Opportunity to win
This week Theresa May announced the dodgy deal with the DUP to keep her government afloat.
The Conservatives’ desire to cling to power has served to illustrate the truth of what many of us have argued for years – austerity has been a political choice from the start, not an economic necessity.
How else to explain the very political choice to agree a package of policies worth ÂŁ1bn in exchange for supporting votes in Parliament?
In the same week the government voted down the Labour amendment to the Queen’s Speech in support of ending the public-sector pay cap – and the amendment to end austerity and instead invest in every nation and region of the UK, resource an industrial strategy and introduce further measures that would end the cost-of-living crisis in this country.
These amendments were drawn from Labour’s manifesto which represented not just an alternative to austerity but an alternative to the past decades of economic, industrial and social policy which, despite the achievements of the last Labour government, is a model that has ultimately failed the overwhelming majority of people.
Decline
Whole communities have been left in managed decline and the seeds were sown for the financial crash.
The general election was a stark choice over the future of this country with Britain at a crossroads – and that choice continues.
The Conservatives have promised to prolong the crisis in living standards; only Greece has seen real wages fall more than Britain since the financial crisis and the OECD has forecast this will continue into 2018.
The IFS has said that real wages will not recover their pre-financial crisis levels until at least 2021.
Foodbank queues have grown, with four out of five foodbank users going hungry multiple times a year and sometimes skipping meals for days. Poverty has deepened, job insecurity has soared and our infrastructure and public services left crumbling and creaking.
The scale of the crisis that has engulfed this country is unprecedented — and it will continue to unfold for as long as the impact of this government is felt.
The surge in the polls we saw for Labour was a result of its policies being heard — concrete actions such as a £10 minimum wage, universal childcare, funding for public services and investment that would transform our economy into one that creates good jobs with decent rights, to name just a few.
If implemented it is a manifesto that would not just end austerity but would genuinely change the lives of millions of people for the better, create a Britain fit for the future and a society where the wealth generated by us all is shared more equally.
The challenge now is to create the opportunity for it to be put into action.
It is worth noting that under Corbyn’s leadership over the past two years the Labour opposition has wrung concessions from government, forced U-turns and “rethinks” on dramatic cuts to personal independence payments and tax credits, increasing national insurance payments for self-employed people and scrapping restrictions on Sunday trading and more.
These wins meant that Labour effectively prevented even greater pain being inflicted on millions of families.
Now with a strengthened opposition and a significantly weakened government, there is scope for more victories – each one inflicting a wound on this government and its ability to cling to power.
Public sector pay cap
Take the most highlighted issue so far, the continuation of the public-sector pay cap.
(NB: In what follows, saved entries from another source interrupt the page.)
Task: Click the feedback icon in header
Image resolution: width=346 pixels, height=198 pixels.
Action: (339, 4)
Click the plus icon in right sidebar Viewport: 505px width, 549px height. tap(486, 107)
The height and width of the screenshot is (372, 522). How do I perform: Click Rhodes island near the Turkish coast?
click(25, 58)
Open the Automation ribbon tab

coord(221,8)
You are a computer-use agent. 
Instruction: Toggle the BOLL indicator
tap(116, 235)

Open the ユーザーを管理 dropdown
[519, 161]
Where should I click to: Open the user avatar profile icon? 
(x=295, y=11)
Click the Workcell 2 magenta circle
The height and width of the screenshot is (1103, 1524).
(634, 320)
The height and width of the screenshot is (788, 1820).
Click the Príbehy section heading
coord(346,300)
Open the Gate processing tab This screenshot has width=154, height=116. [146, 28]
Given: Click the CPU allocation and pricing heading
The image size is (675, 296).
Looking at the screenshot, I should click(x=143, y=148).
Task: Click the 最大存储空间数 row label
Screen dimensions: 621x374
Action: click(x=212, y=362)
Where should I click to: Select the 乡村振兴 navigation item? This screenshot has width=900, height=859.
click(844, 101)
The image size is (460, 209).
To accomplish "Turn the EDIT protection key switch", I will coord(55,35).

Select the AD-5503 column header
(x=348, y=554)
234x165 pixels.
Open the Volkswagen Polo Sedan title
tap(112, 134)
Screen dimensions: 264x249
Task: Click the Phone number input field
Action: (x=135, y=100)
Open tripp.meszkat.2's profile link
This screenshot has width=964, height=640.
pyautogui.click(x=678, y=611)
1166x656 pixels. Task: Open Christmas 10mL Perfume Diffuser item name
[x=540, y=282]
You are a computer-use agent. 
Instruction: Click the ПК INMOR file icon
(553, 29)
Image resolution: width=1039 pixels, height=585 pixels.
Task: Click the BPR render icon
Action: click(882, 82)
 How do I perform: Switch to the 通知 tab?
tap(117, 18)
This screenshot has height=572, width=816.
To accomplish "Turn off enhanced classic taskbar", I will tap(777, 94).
In truth this is a real-terms pay cut for millions of public-sector workers delivering our local council services, working in our NHS, schools and emergency services.
This – and the wider cuts to our public services – have taken on renewed tragic significance against the backdrop of the recent terror attacks and the outrage of the Grenfell Tower fire.
During the general election campaign, following Labour’s lead, other parties said the pay cap had to end.
Polling by the TUC found that two-thirds of Conservative voters are opposed to continuing to inflict pay cuts on our public service workers.
And this week a No 10 spokesperson was forced to say that a review of the policy is under way. Government ministers demurred from saying it would continue and then the Treasury stepped in and sought to row back.
Confusion reigns over the future of a policy that has been emblematic of government’s attitude, signifying its disregard for our public services and the people who work hard to deliver them.
Forcing this government to change tack would ease the struggle in making ends meet that millions of public service workers have suffered.
Real opportunity
This is not to be complacent – rather the opposite. There is a real opportunity to win a Labour government and it is an opportunity that needs to be grasped.
It means turning up the political pressure on this government, exploiting every weakness it shows, highlighting every hypocrisy at every point and demonstrating the real difference that a Corbyn-led Labour government and the manifesto put forward can make to people’s lives and our society as a whole, explaining and campaigning around not just the vision but the actual difference it will bring about.
It means consolidating our recent gains and working where there are marginal seats that we need to win next.
We must infuse our protests with a sense of hope of what can be achieved, to spur us to make demonstrations such as tomorrow’s as large as possible as just one element in showing the strength of our support and to keep building momentum to ensure a general election soon – so that when it comes we are in the best place possible to win.
The PA Not One Day More national demonstration is tomorrow. Assemble at noon at BBC Broadcasting House, Portland Place, London W1A 1AA.